Given reasons: “Of course, our generation can afford to chuck the Cinderella story when the glass slipper doesn't fit. While our grandmothers were forced to remain shackled to unhappy unions for monetary reasons, most women today have the financial wherewithal to cry uncle and bolt whenever we get uncomfortable.”
Given ideas: “Pamela Paul, author of the book The Starter Marriage, who herself was divorced less than a year after taking her vows at age 27. "Ours is an H&M culture, where you go out and buy 10 cheap items for the season, then toss them, rather than investing in one beautiful coat you'll wear for another 10 seasons. More and more women have that throwaway mentality with their first marriage — the 'I want it now' attitude." Until, of course, you don't.”
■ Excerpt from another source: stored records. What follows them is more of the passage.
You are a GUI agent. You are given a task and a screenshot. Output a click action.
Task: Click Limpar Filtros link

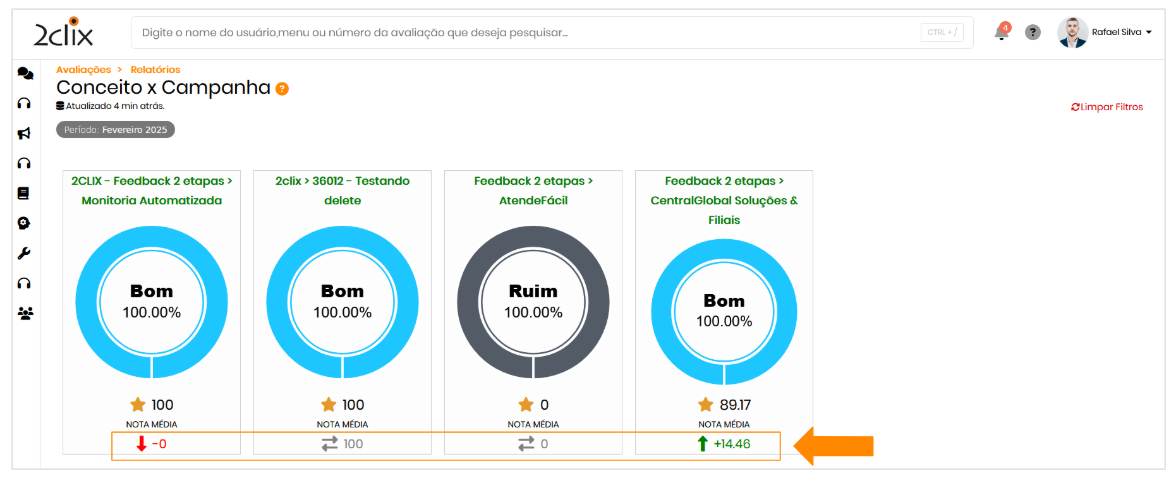tap(1106, 107)
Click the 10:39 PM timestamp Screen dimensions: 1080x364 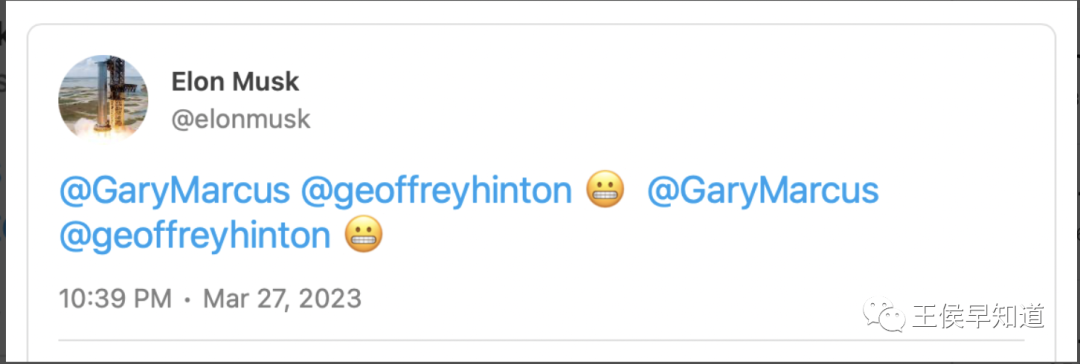pos(115,299)
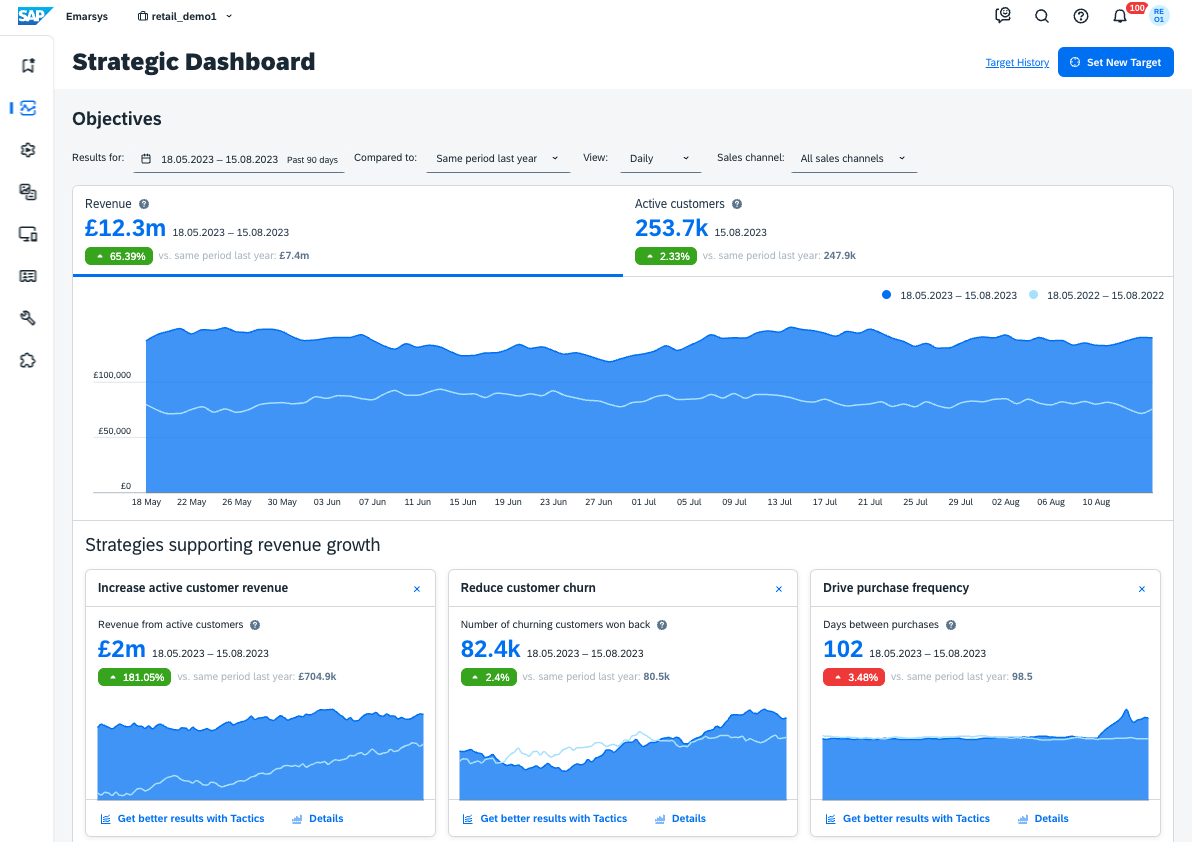Open the 'Same period last year' dropdown
Image resolution: width=1192 pixels, height=842 pixels.
[x=497, y=159]
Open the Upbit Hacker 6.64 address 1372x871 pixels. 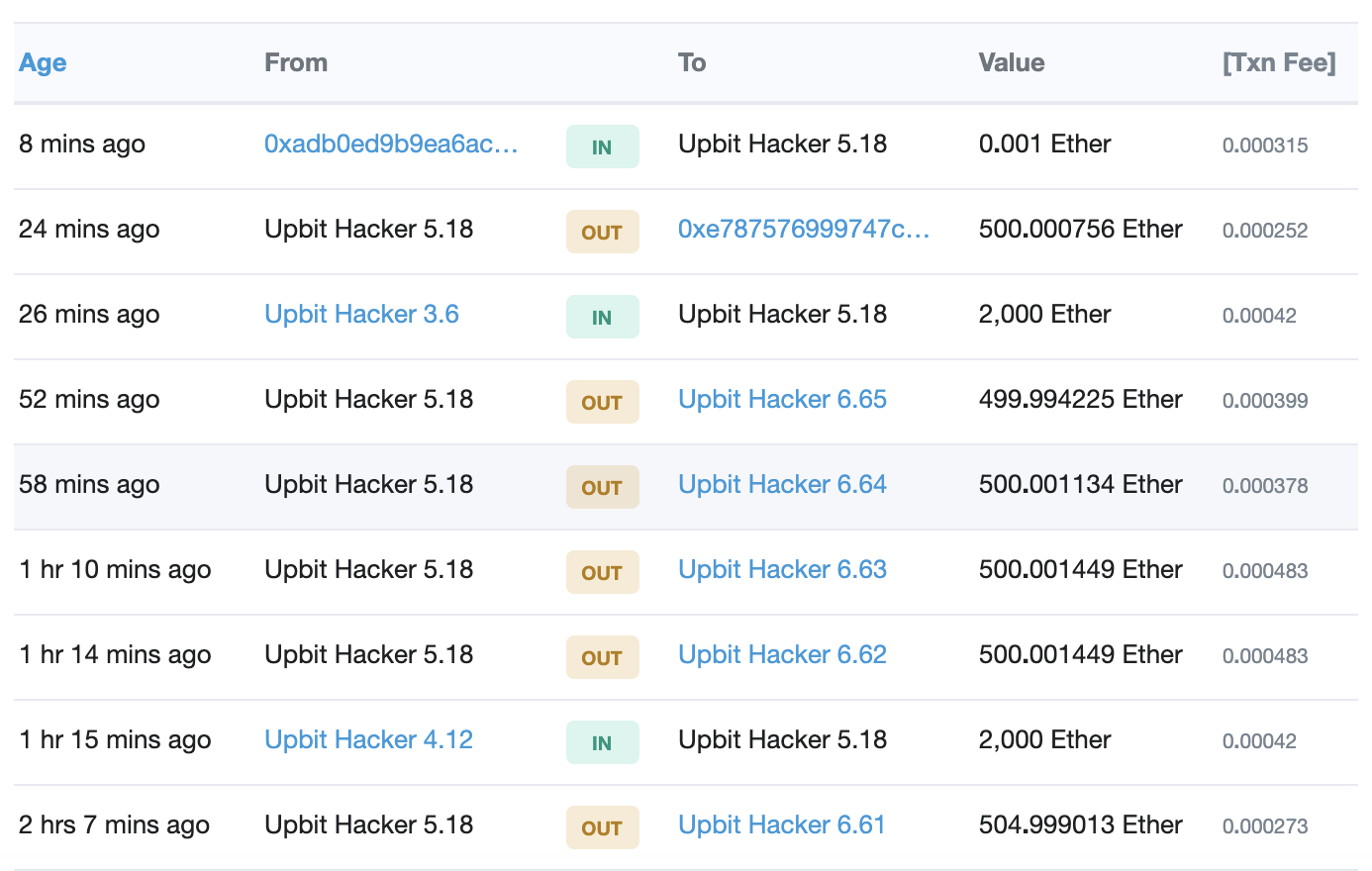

This Andi, has apparently remarried. We ask why? Is this new guy, not boring? She notes, “Then she met David. He was supposed to be her rebound relationship. Three years later, she realized that she wanted to have kids with him — and that was the clincher.” So, are we to gather, that she will stay committed to this relationship? I guess there is no guarantee, in that she says, “"I'm happy, but I try not to think about it," she says. "It's like, if I thought I had to have my hair the same way for the rest of my life, I'd freak out."”
Commitment folks. If you don’t think you will be able to honor your commitment to God and your potential spouse, don’t make it. Maybe if we would adhere to more wisdom before dating and committing ourselves to a person (for marriage is “till death do you part”), and once we have freely done so, to earnestly contend to do that which is right, in the sight of God, we may not have so many Trying Marriage On For Size, and Canceling at Any Time.
With this lack of respect for the institution of marriage, given by God, even among professing Christians, I can’t help but wonder why homosexuals are fighting so hard to be a part of it.